TASK STATEMENT —
Please retype all of the records below word for word, leaving out any pictures.

[Pixel coordinate grounding data]
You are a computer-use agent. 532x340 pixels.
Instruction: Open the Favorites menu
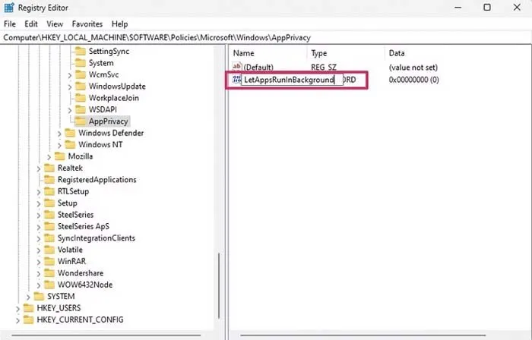pos(87,24)
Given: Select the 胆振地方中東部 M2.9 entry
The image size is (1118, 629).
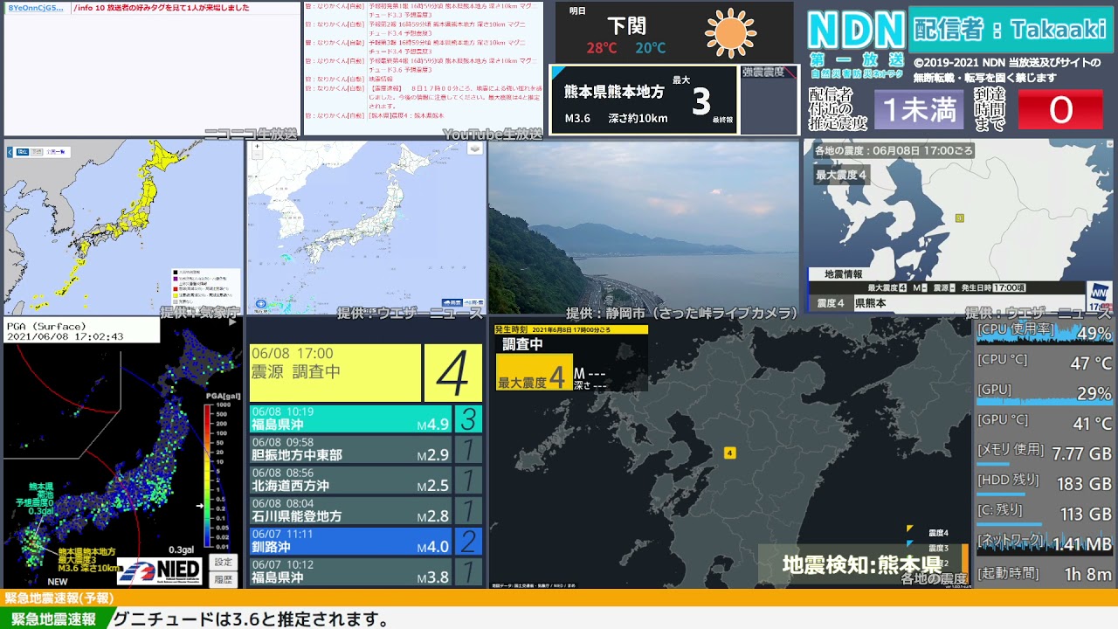Looking at the screenshot, I should 350,449.
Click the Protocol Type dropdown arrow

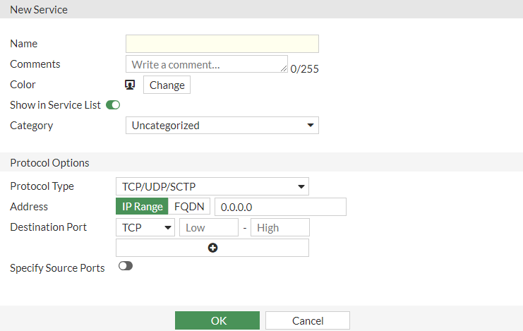301,187
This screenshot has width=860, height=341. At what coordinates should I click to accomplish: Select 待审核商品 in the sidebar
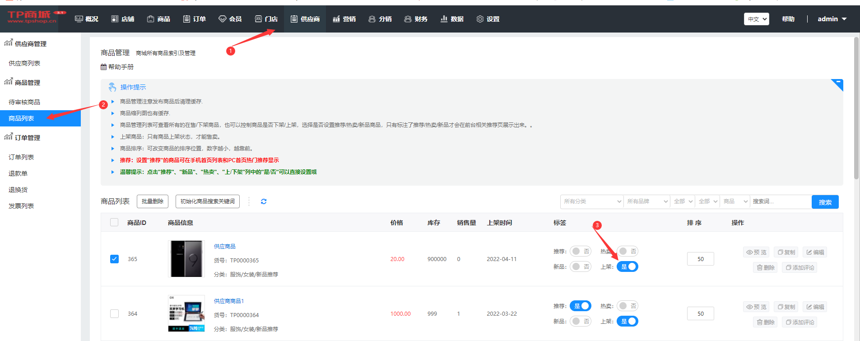(x=24, y=102)
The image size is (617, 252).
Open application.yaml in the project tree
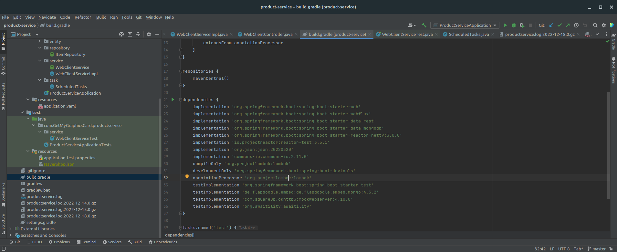click(x=60, y=106)
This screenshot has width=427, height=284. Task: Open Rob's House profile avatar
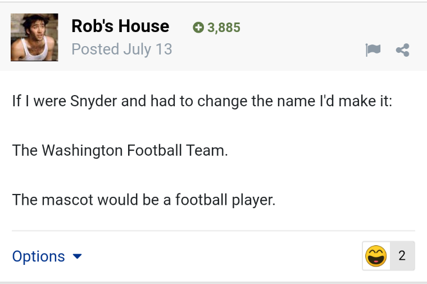(x=34, y=37)
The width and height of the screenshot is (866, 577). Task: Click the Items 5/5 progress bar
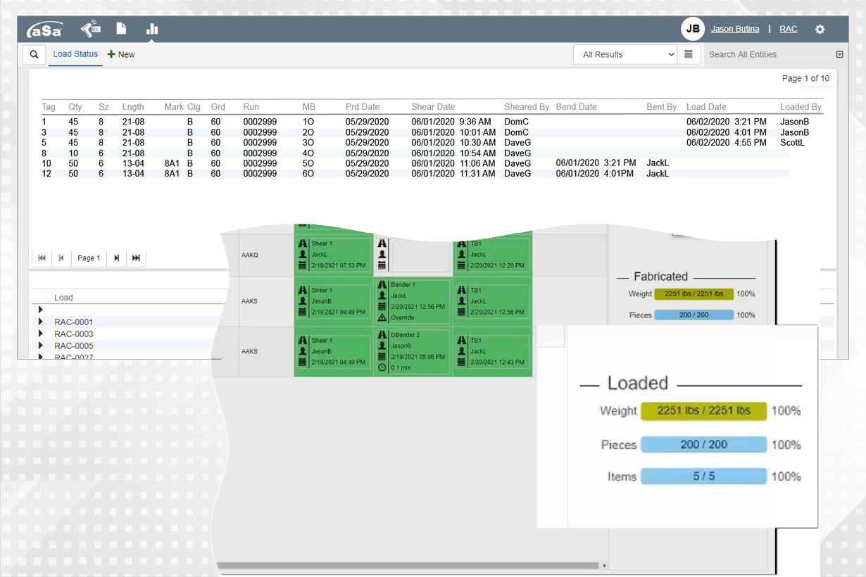(703, 476)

SOLUTION —
You are a computer-use agent. 532x340 pixels.
Instruction: Open the Favorites menu
pos(87,24)
Given: Select the 胆振地方中東部 M2.9 entry
The image size is (1118, 629).
Looking at the screenshot, I should 350,449.
Click the Protocol Type dropdown arrow

301,187
This screenshot has width=860, height=341. At what coordinates should I click to accomplish: Select 待审核商品 in the sidebar
(x=24, y=102)
The image size is (617, 252).
Open application.yaml in the project tree
click(x=60, y=106)
This screenshot has width=427, height=284. Task: Open Rob's House profile avatar
(x=34, y=37)
The width and height of the screenshot is (866, 577). Task: Click the Items 5/5 progress bar
(703, 476)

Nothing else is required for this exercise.